Though “Cats” was taken mostly from T.S. Eliot’s “Old Possum’s Book of Practical Cats,” whimsical (for Eliot) poems he sent to his godchildren, “Memory” was built around eight lines from “Rhapsody on a Windy Night,” a poem published in 1915, years before the cat poems were written. Performed by a once-glamorous, now-tattered cat named Grizabella, the song is the show’s emotional climax, and the only one from “Cats” to become a standard — it’s been recorded over 600 times. This clip features Elaine Paige, who originated the role on the West End when Judi Dench tore her Achilles’ tendon late in rehearsals.
So why does it appeal to Trump? Well, “Rhapsody on a Windy Night” wasn’t about cats — those lines were about a London streetwalker Eliot glimpsed by lamplight:
Regard that woman
Who hesitates towards you in the light of the door
Which opens on her like a grin.
You see the border of her dress
Is torn and stained with sand,
And you see the corner of her eye
Twists like a crooked pin
Then, too, there’s the self-pity — Grizabella is shunned by the other cats, literally untouchable, and is “all alone with my memories of my days in the sun.” But she will be elevated to a new life at the play’s end.
Betty Buckley, who played Grizabella in the original Broadway production, reacted empathetically to the news of the song’s effect on Trump.

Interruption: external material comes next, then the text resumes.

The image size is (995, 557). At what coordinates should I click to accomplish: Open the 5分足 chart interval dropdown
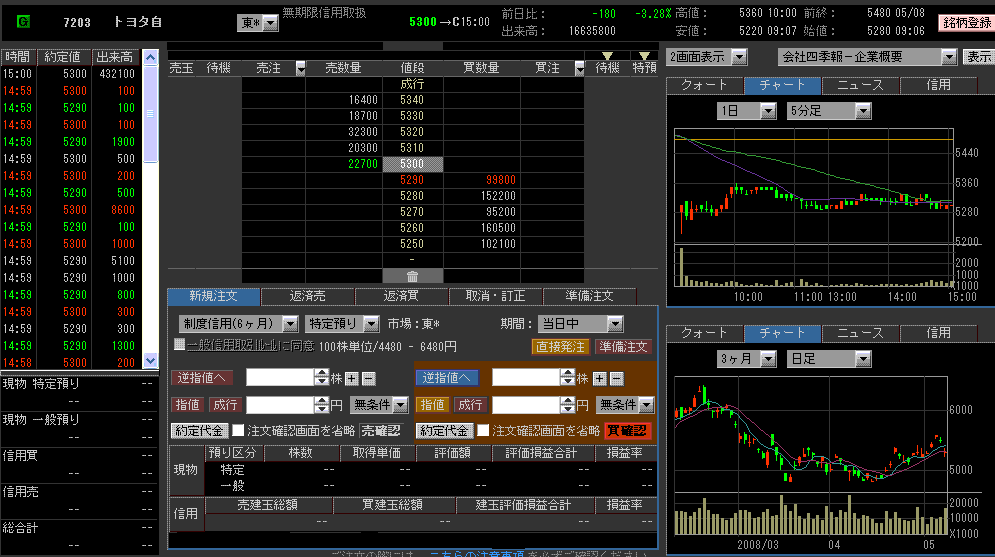[x=862, y=111]
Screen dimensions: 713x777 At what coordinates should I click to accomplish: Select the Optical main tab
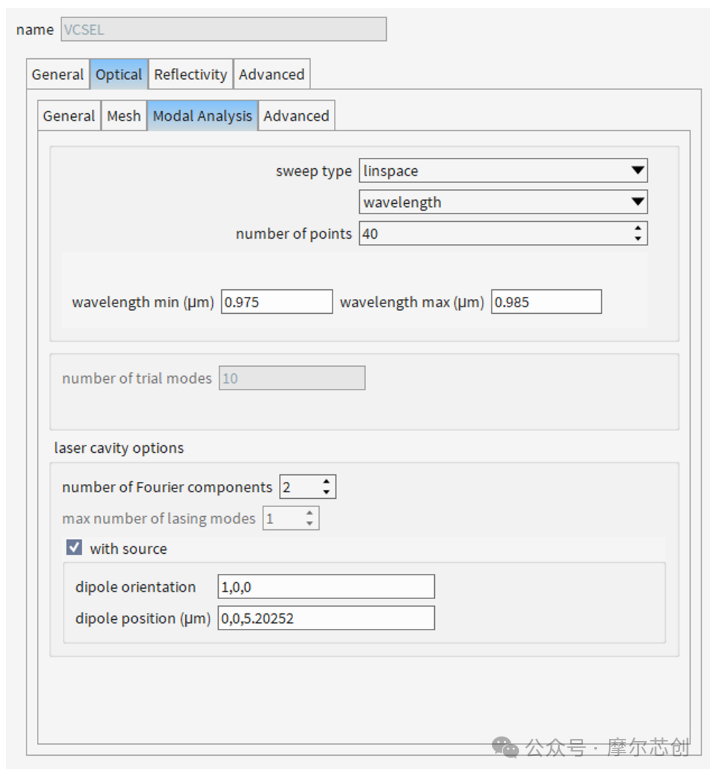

“I was like, oh, man. you know, the guy is so wounded, his soul is so damaged and I feel that on some level this beautiful lyric by Trevor Nunn and the music by Andrew Lloyd Webber resonates with what remains of the window into whatever soul he might actually have. You know, he has this insatiable need to be loved because daddy just didn’t, you know, and neither did mommy so it would seem. And so he’s really mad at the world about that.”
Maybe she’s right, but Trump doesn’t strike me as someone who listens very closely to the lyrics.